In 2015 at least 13,150 people died of heroin overdose, according to the CDC Wonder database, which houses public health data.

That number was higher than the number of people killed in firearm homicides in the same year, which was 12,974, or the number of deaths attributed to HIV, which was 6,465, according to the CDC database. It was also higher than the number of people killed by the most deadly form of skin cancer, melanoma, which the American Cancer Society estimated caused 9,940 deaths in 2015.

The staggering number of deaths related to heroin use is just a part of the toll of the opioid epidemic. In 2014, 28,000 people died from opioid overdoses -- which includes heroin overdoses -- and half were due to prescription drugs.

Dr. Caleb Alexander, co-director for the Johns Hopkins Center for Drug Safety and Effectiveness, said the heroin overdose numbers first highlighted by The Washington Post on Thursday, were "alarming" and showed the growing impact of opioid abuse in the U.S.

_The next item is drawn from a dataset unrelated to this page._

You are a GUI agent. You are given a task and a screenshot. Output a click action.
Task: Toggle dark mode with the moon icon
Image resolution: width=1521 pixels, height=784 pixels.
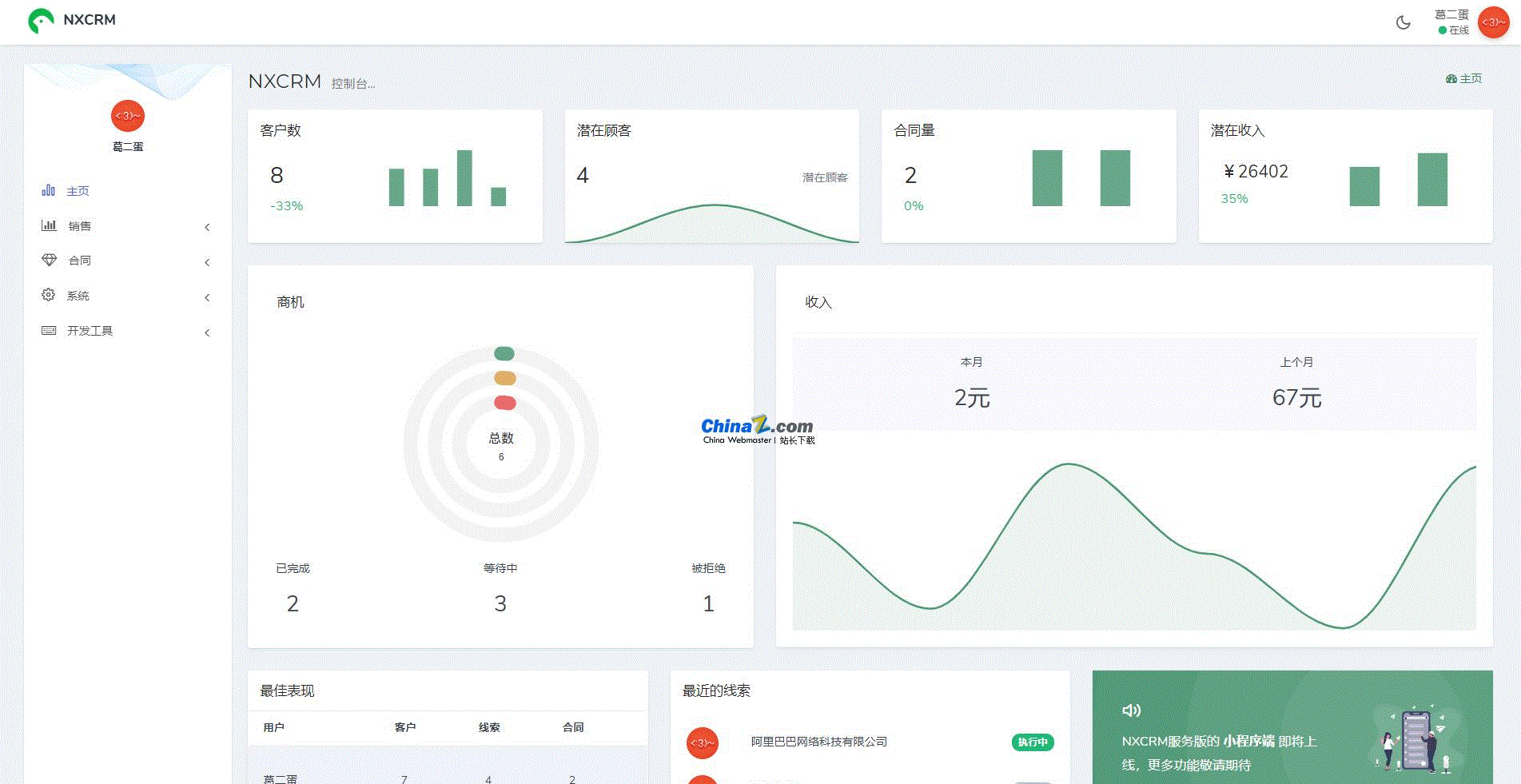tap(1403, 22)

"Both heroin and illicit fentanyl are really complicating efforts to try and reduce opioid-related injuries and deaths," Alexander told ABC News today. Fentanyl is an opioid often made and sold illicitly that can be as much as 100 times more potent than heroin.

Alexander pointed out that what makes the problem more difficult is that addicts have multiple avenues to find and take opioids from prescription drugs to illicit substances like heroin or fentanyl or even veterinary opioids like carfentanil, which was designed to sedate elephants.

"There are a lot of different sources of this products," Alexander said. "The underlying things that fuel this is the vast number of Americans that is physically dependent or addicted to the product."